We've made a lot of breakfast casseroles and this might be our all-time favorite. Sausage, cheese, waffles and maple syrup - what's not to like?! I assembled this casserole the night before and let it sit in the fridge overnight. It smelled so good while it was baking and tasted even better! It was surprisingly light and the waffles were the perfect complement to the syrup. It was absolutely delicious! We ended up pouring a little bit of maple syrup over the casserole when we ate it. This would be the perfect breakfast treat for Mom this weekend.
Maple Sausage and Waffle Casserole
8 frozen Eggo homestyle waffles, cubed
16 ounces maple breakfast sausage, crumbled
1 cup shredded cheddar cheese
6 large eggs
1-1/4 cups whole or low-fat milk
1/4 cup maple syrup
Cook the sausage in a nonstick skillet over medium heat, breaking it apart with a wooden spoon, until well browned, 8 to 10 minutes. Drain fat.

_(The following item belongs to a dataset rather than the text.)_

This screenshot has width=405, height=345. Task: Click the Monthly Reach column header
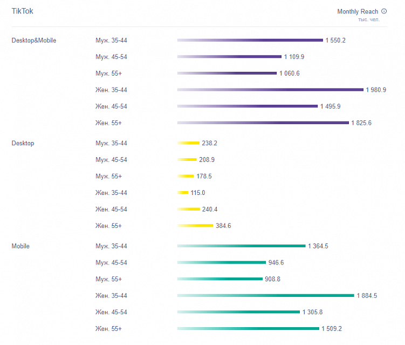(x=358, y=11)
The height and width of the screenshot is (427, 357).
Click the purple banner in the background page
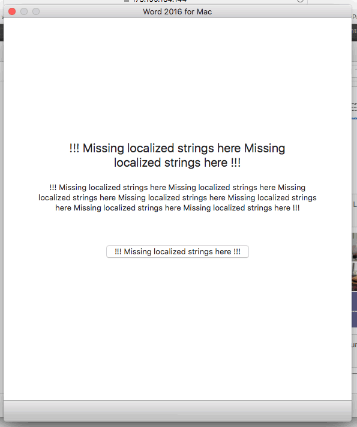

Grease an 8-inch square baking dish. Add half of the cubed waffles in a single layer. Top with half of the sausage and 1/2 cup of the cheese. Layer the remaining waffles and sausage and 1/2 cup more cheese. Whisk together the eggs, milk, maple syrup, salt, and pepper in a medium bowl until combined. Pour the egg mixture evenly over the casserole.
Wrap the baking dish with plastic wrap and place refrigerate for at least 1 hour, or up to 1 day.
Bake at 325 degrees 45 to 50 minutes.